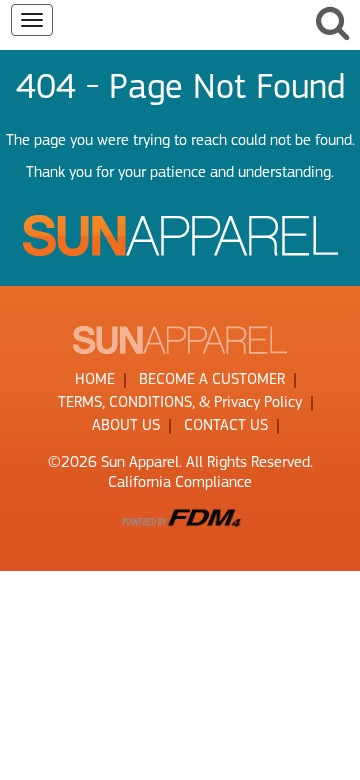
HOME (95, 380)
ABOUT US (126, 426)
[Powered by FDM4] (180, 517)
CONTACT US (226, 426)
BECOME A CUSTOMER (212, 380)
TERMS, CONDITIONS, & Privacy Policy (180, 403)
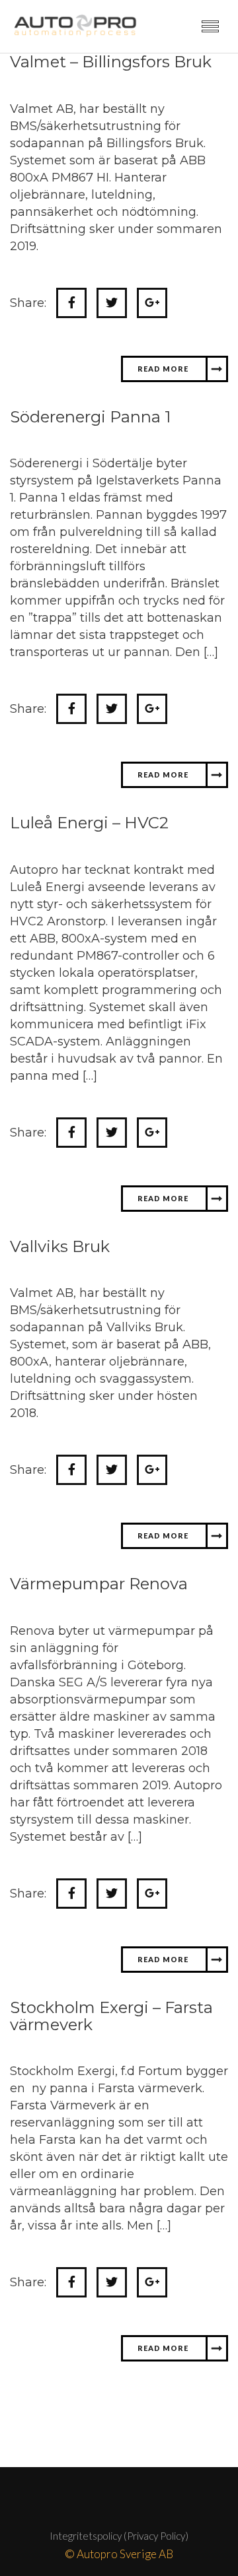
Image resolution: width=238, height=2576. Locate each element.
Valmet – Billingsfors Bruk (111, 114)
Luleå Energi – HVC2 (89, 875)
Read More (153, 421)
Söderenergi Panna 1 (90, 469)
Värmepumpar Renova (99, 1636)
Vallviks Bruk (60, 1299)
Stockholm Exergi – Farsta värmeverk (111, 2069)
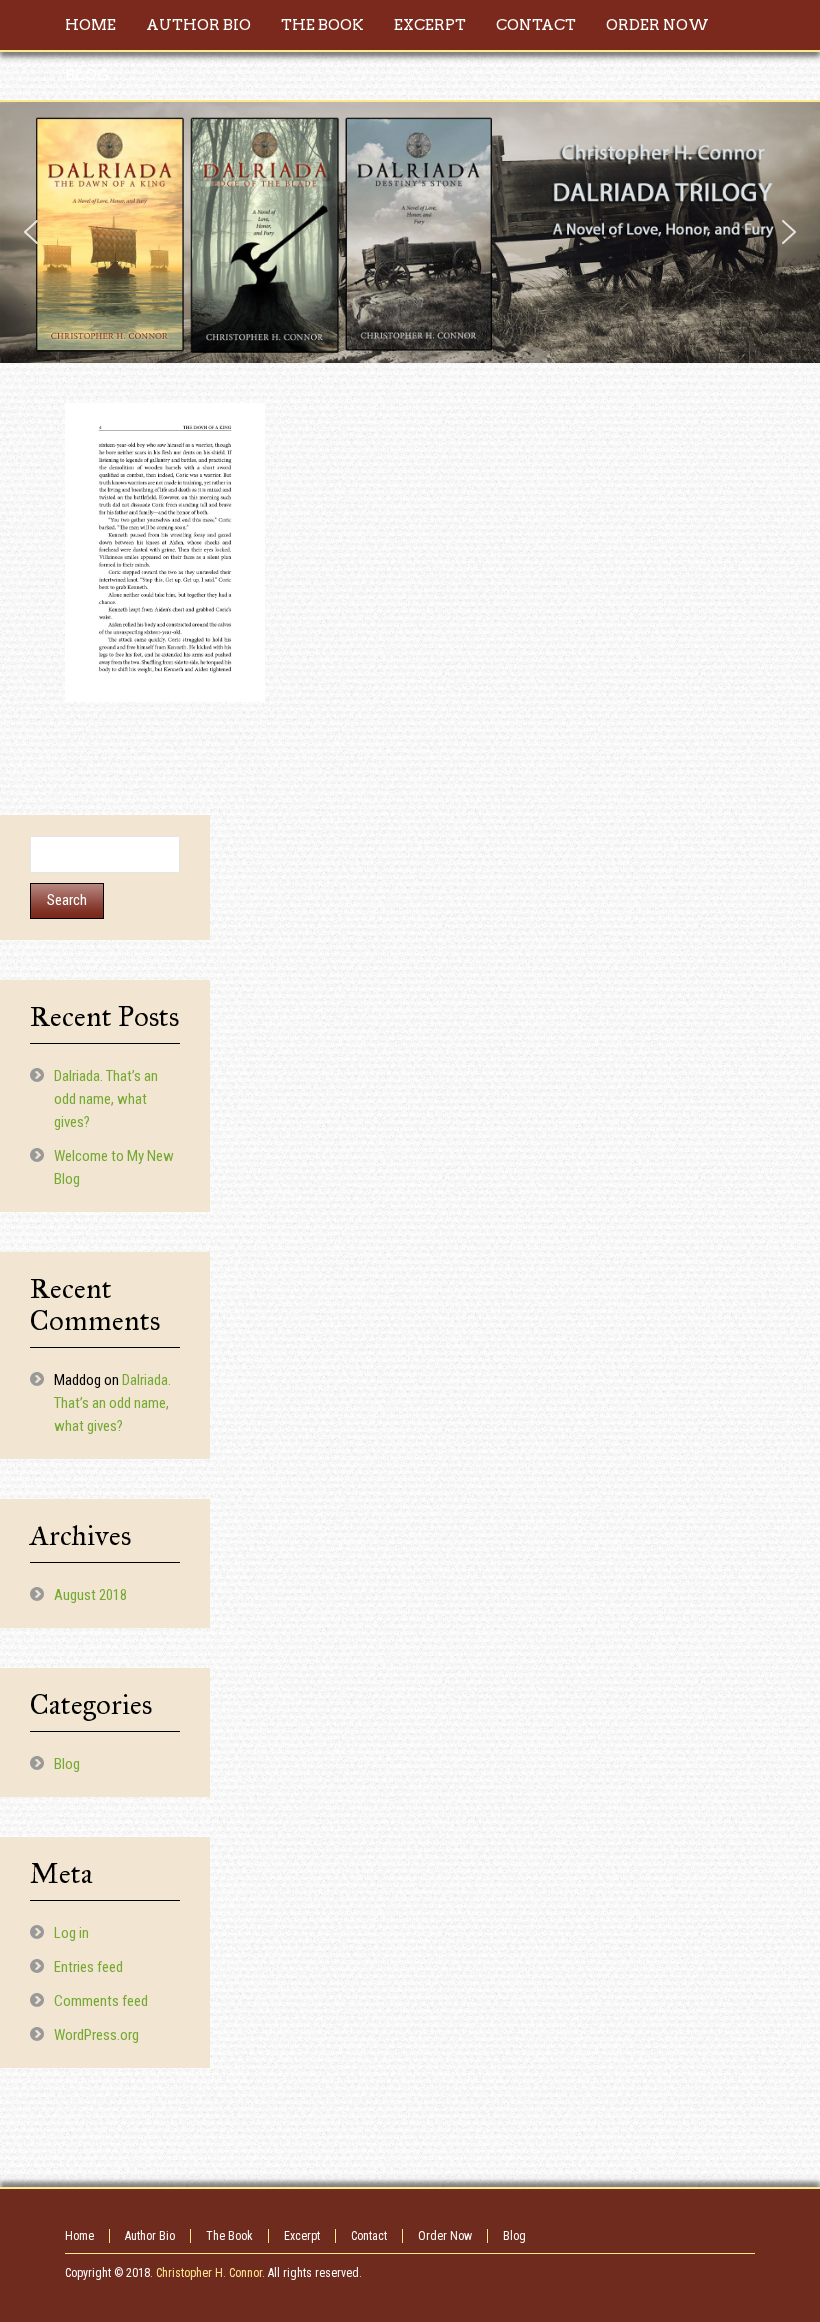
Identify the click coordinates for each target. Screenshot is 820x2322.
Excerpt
= = = = = = =
What needs to be done | Report back every line of the entries in which "each" occurs.

Reply to the task |
Image resolution: width=238, height=2576. Locate each element.
Identify the click coordinates for each target. Screenshot is 820x2322.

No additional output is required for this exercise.